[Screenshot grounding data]

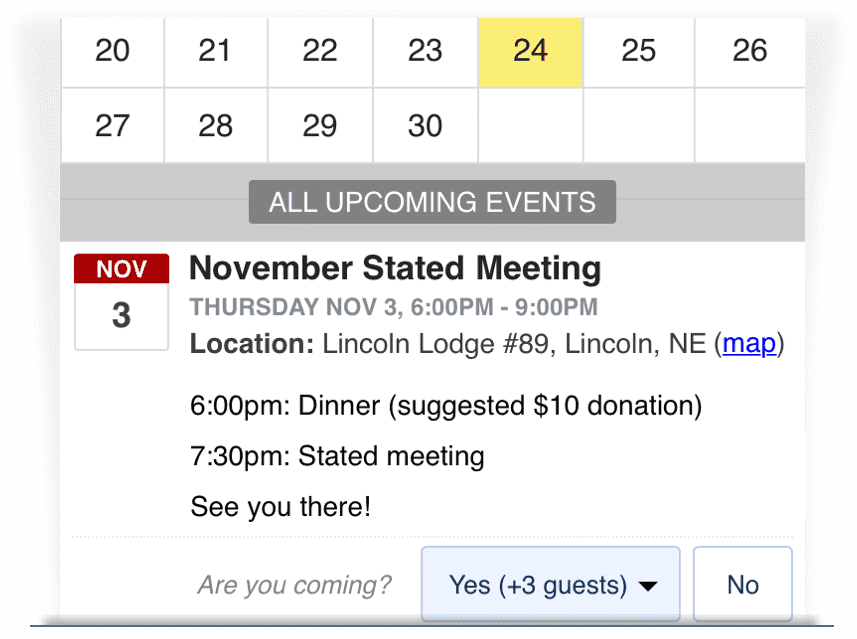Click on calendar date 28

click(215, 126)
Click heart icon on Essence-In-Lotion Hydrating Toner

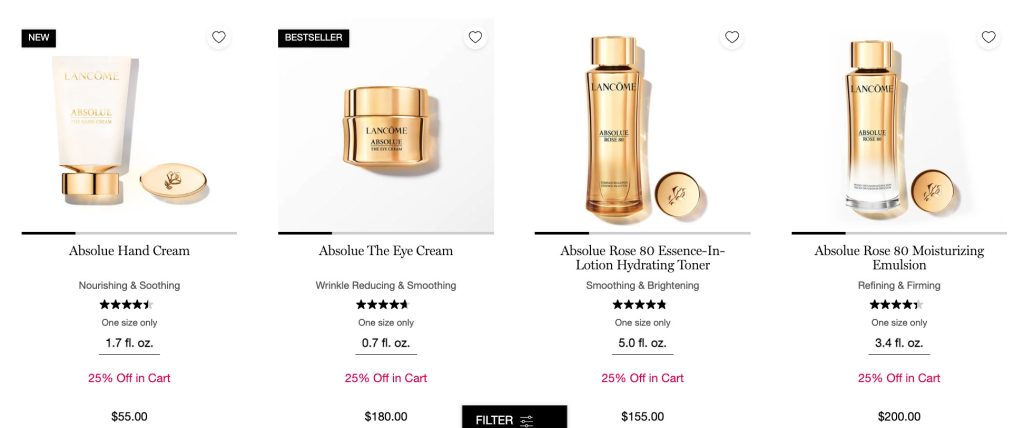732,37
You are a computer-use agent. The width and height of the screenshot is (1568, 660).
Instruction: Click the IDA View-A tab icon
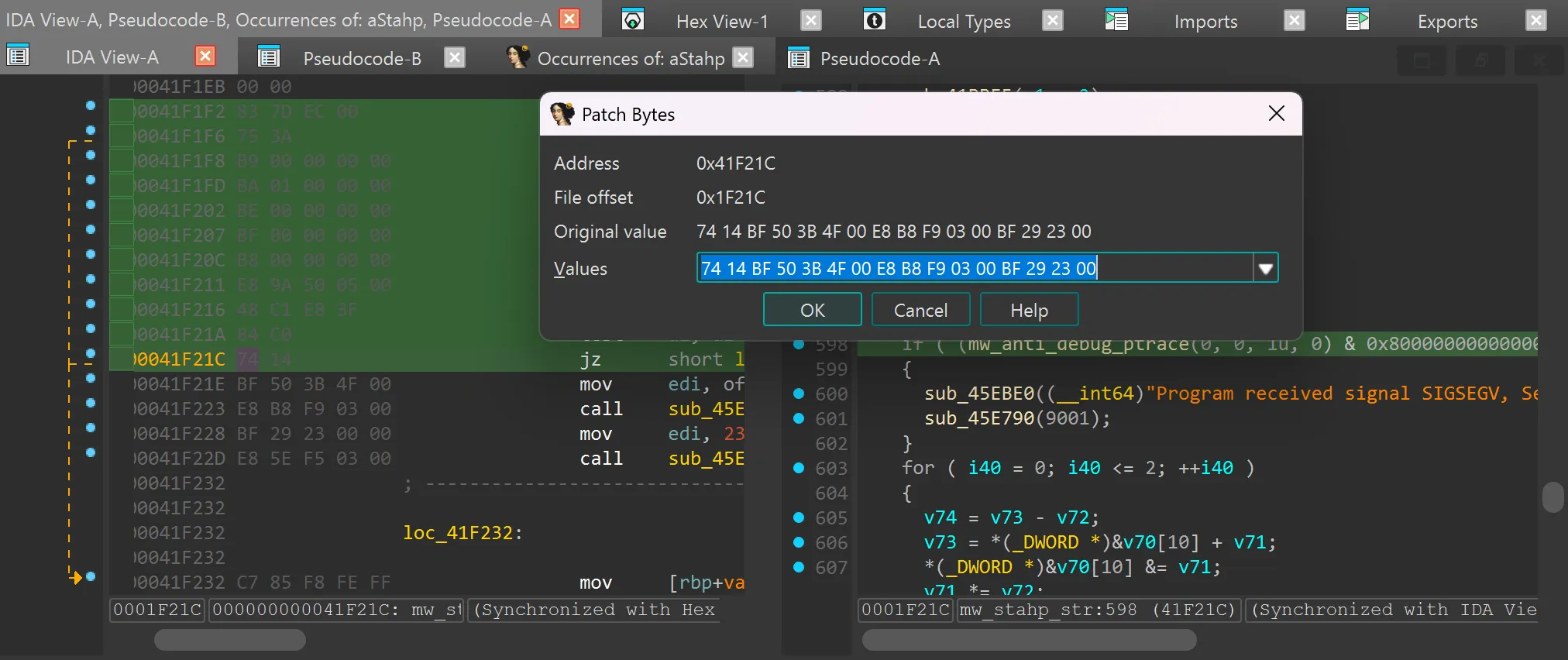point(18,56)
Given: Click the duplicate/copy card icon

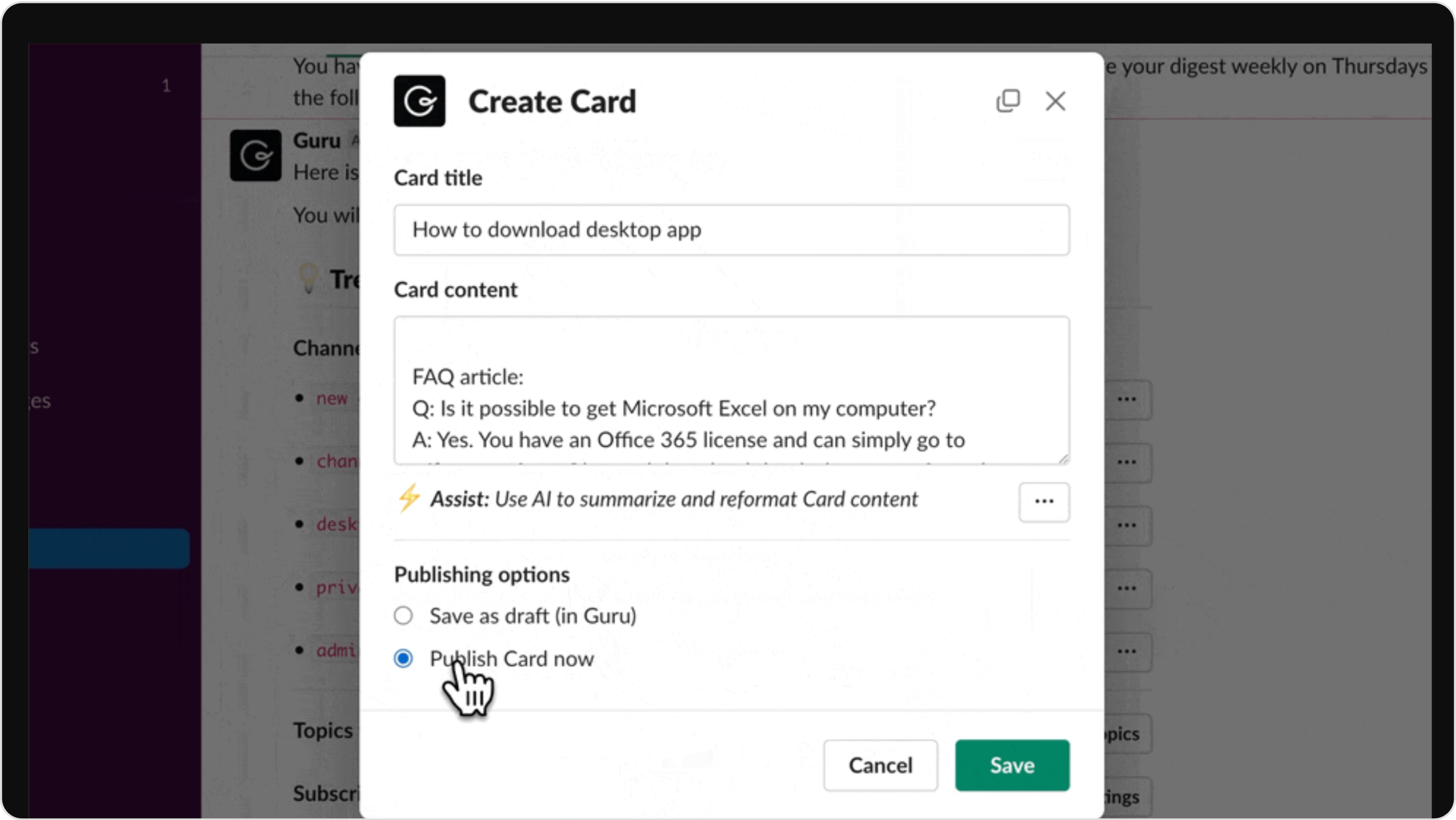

#### GOAL OF THE EXERCISE:
Copy the final stretch of the entries exactly: the line containing "You are a computer-use" and every line after it through the last. Include no pictures and nothing more.

#### EXERCISE SOLUTION:
You are a computer-use agent. The width and height of the screenshot is (1568, 660).
Instruction: Click the IDA View-A tab icon
point(18,56)
Given: Click the duplicate/copy card icon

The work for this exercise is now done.